» ASSIGNMENT
Output all of the entries beneath, exactly as written.
--
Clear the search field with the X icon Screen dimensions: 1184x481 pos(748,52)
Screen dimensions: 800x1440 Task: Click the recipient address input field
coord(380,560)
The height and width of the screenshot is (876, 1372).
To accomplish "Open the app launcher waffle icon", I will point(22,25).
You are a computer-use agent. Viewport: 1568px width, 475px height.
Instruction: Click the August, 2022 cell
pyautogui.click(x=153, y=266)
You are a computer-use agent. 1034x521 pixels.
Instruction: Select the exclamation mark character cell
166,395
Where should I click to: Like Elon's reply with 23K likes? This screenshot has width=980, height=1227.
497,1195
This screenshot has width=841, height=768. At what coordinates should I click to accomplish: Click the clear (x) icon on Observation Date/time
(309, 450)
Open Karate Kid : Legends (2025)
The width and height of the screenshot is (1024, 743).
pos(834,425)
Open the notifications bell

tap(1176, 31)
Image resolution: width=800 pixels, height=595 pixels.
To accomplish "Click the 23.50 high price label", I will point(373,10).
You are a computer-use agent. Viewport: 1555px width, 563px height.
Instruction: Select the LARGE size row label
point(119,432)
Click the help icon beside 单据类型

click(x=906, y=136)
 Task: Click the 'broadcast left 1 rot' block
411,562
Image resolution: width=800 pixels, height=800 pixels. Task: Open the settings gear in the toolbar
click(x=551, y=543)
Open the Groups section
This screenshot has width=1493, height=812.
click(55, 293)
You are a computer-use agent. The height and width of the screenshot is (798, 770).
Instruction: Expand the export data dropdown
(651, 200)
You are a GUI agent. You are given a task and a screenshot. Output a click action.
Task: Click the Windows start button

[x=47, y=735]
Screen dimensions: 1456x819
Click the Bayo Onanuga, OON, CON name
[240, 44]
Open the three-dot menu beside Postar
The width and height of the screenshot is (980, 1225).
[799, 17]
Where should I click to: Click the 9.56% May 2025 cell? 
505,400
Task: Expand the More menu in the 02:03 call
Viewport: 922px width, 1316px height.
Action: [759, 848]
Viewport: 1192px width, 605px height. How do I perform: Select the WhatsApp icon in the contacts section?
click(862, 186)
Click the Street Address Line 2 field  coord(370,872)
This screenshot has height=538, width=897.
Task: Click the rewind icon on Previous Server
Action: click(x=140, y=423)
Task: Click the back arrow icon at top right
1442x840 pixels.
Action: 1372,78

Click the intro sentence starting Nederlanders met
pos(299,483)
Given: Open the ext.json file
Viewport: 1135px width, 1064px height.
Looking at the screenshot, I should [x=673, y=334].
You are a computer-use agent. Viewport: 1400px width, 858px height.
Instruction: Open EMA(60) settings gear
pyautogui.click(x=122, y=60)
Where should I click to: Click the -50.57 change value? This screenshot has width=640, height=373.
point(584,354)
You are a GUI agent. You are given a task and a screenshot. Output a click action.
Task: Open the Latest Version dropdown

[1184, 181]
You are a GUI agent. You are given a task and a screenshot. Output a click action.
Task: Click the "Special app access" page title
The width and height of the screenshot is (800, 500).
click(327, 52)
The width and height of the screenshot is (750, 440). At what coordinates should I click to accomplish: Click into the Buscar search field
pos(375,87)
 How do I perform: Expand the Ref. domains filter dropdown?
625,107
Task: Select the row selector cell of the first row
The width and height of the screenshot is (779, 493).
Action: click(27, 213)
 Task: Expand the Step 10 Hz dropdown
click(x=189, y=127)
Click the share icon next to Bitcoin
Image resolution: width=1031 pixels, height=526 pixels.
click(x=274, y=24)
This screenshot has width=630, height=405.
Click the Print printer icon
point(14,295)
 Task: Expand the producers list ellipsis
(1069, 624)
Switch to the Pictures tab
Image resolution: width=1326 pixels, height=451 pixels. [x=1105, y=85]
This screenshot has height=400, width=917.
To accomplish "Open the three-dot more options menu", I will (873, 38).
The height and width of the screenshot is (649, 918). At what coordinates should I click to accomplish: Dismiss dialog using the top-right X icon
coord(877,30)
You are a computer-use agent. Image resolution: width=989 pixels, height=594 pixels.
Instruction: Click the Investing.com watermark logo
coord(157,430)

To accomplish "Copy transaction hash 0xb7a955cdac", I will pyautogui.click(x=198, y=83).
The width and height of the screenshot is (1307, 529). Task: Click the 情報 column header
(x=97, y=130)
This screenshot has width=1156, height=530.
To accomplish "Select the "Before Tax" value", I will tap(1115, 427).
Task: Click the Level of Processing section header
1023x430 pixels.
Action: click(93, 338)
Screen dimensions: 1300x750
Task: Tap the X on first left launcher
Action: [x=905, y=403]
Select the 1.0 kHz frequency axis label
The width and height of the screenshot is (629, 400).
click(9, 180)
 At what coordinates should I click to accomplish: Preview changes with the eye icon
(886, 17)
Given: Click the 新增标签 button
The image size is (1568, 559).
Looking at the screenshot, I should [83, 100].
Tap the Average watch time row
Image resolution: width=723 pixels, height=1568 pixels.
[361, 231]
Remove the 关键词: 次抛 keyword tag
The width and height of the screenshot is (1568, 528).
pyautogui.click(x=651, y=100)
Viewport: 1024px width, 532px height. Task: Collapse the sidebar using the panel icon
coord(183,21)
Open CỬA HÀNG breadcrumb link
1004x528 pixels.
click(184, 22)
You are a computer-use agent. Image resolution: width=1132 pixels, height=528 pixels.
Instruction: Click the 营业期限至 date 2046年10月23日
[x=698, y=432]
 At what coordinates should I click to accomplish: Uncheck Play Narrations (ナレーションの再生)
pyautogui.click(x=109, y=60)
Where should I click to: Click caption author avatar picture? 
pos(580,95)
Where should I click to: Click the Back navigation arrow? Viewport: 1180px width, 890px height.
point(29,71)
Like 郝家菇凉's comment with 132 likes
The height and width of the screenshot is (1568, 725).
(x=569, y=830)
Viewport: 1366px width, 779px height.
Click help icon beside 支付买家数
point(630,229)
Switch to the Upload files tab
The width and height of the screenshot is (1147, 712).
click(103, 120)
--
» FINAL ANSWER
Clear the search field with the X icon Screen dimensions: 1184x481 pos(748,52)
Screen dimensions: 800x1440 Task: Click the recipient address input field
coord(380,560)
The height and width of the screenshot is (876, 1372).
To accomplish "Open the app launcher waffle icon", I will point(22,25).
You are a computer-use agent. Viewport: 1568px width, 475px height.
Instruction: Click the August, 2022 cell
pyautogui.click(x=153, y=266)
You are a computer-use agent. 1034x521 pixels.
Instruction: Select the exclamation mark character cell
166,395
Where should I click to: Like Elon's reply with 23K likes? This screenshot has width=980, height=1227.
497,1195
This screenshot has width=841, height=768. At what coordinates should I click to accomplish: Click the clear (x) icon on Observation Date/time
(309, 450)
Open Karate Kid : Legends (2025)
The width and height of the screenshot is (1024, 743).
pos(834,425)
Open the notifications bell

tap(1176, 31)
Image resolution: width=800 pixels, height=595 pixels.
To accomplish "Click the 23.50 high price label", I will point(373,10).
You are a computer-use agent. Viewport: 1555px width, 563px height.
Instruction: Select the LARGE size row label
point(119,432)
Click the help icon beside 单据类型

click(x=906, y=136)
 Task: Click the 'broadcast left 1 rot' block
411,562
Image resolution: width=800 pixels, height=800 pixels. Task: Open the settings gear in the toolbar
click(x=551, y=543)
Open the Groups section
This screenshot has width=1493, height=812.
click(55, 293)
You are a computer-use agent. The height and width of the screenshot is (798, 770).
Instruction: Expand the export data dropdown
(651, 200)
You are a GUI agent. You are given a task and a screenshot. Output a click action.
Task: Click the Windows start button

[x=47, y=735]
Screen dimensions: 1456x819
Click the Bayo Onanuga, OON, CON name
[240, 44]
Open the three-dot menu beside Postar
The width and height of the screenshot is (980, 1225).
[799, 17]
Where should I click to: Click the 9.56% May 2025 cell? 
505,400
Task: Expand the More menu in the 02:03 call
Viewport: 922px width, 1316px height.
Action: [759, 848]
Viewport: 1192px width, 605px height. How do I perform: Select the WhatsApp icon in the contacts section?
click(862, 186)
Click the Street Address Line 2 field  coord(370,872)
This screenshot has height=538, width=897.
Task: Click the rewind icon on Previous Server
Action: click(x=140, y=423)
Task: Click the back arrow icon at top right
1442x840 pixels.
Action: 1372,78

Click the intro sentence starting Nederlanders met
pos(299,483)
Given: Open the ext.json file
Viewport: 1135px width, 1064px height.
Looking at the screenshot, I should [x=673, y=334].
You are a computer-use agent. Viewport: 1400px width, 858px height.
Instruction: Open EMA(60) settings gear
pyautogui.click(x=122, y=60)
Where should I click to: Click the -50.57 change value? This screenshot has width=640, height=373.
point(584,354)
You are a GUI agent. You are given a task and a screenshot. Output a click action.
Task: Open the Latest Version dropdown

[1184, 181]
You are a GUI agent. You are given a task and a screenshot. Output a click action.
Task: Click the "Special app access" page title
The width and height of the screenshot is (800, 500).
click(327, 52)
The width and height of the screenshot is (750, 440). At what coordinates should I click to accomplish: Click into the Buscar search field
pos(375,87)
 How do I perform: Expand the Ref. domains filter dropdown?
625,107
Task: Select the row selector cell of the first row
The width and height of the screenshot is (779, 493).
Action: click(27, 213)
 Task: Expand the Step 10 Hz dropdown
click(x=189, y=127)
Click the share icon next to Bitcoin
Image resolution: width=1031 pixels, height=526 pixels.
click(x=274, y=24)
This screenshot has width=630, height=405.
Click the Print printer icon
point(14,295)
 Task: Expand the producers list ellipsis
(1069, 624)
Switch to the Pictures tab
Image resolution: width=1326 pixels, height=451 pixels. [x=1105, y=85]
This screenshot has height=400, width=917.
To accomplish "Open the three-dot more options menu", I will (873, 38).
The height and width of the screenshot is (649, 918). At what coordinates should I click to accomplish: Dismiss dialog using the top-right X icon
coord(877,30)
You are a computer-use agent. Image resolution: width=989 pixels, height=594 pixels.
Instruction: Click the Investing.com watermark logo
coord(157,430)

To accomplish "Copy transaction hash 0xb7a955cdac", I will pyautogui.click(x=198, y=83).
The width and height of the screenshot is (1307, 529). Task: Click the 情報 column header
(x=97, y=130)
This screenshot has width=1156, height=530.
To accomplish "Select the "Before Tax" value", I will tap(1115, 427).
Task: Click the Level of Processing section header
1023x430 pixels.
Action: click(93, 338)
Screen dimensions: 1300x750
Task: Tap the X on first left launcher
Action: [x=905, y=403]
Select the 1.0 kHz frequency axis label
The width and height of the screenshot is (629, 400).
click(9, 180)
 At what coordinates should I click to accomplish: Preview changes with the eye icon
(886, 17)
Given: Click the 新增标签 button
The image size is (1568, 559).
Looking at the screenshot, I should [83, 100].
Tap the Average watch time row
Image resolution: width=723 pixels, height=1568 pixels.
[361, 231]
Remove the 关键词: 次抛 keyword tag
The width and height of the screenshot is (1568, 528).
pyautogui.click(x=651, y=100)
Viewport: 1024px width, 532px height. Task: Collapse the sidebar using the panel icon
coord(183,21)
Open CỬA HÀNG breadcrumb link
1004x528 pixels.
click(184, 22)
You are a computer-use agent. Image resolution: width=1132 pixels, height=528 pixels.
Instruction: Click the 营业期限至 date 2046年10月23日
[x=698, y=432]
 At what coordinates should I click to accomplish: Uncheck Play Narrations (ナレーションの再生)
pyautogui.click(x=109, y=60)
Where should I click to: Click caption author avatar picture? 
pos(580,95)
Where should I click to: Click the Back navigation arrow? Viewport: 1180px width, 890px height.
point(29,71)
Like 郝家菇凉's comment with 132 likes
The height and width of the screenshot is (1568, 725).
(x=569, y=830)
Viewport: 1366px width, 779px height.
Click help icon beside 支付买家数
point(630,229)
Switch to the Upload files tab
The width and height of the screenshot is (1147, 712).
click(103, 120)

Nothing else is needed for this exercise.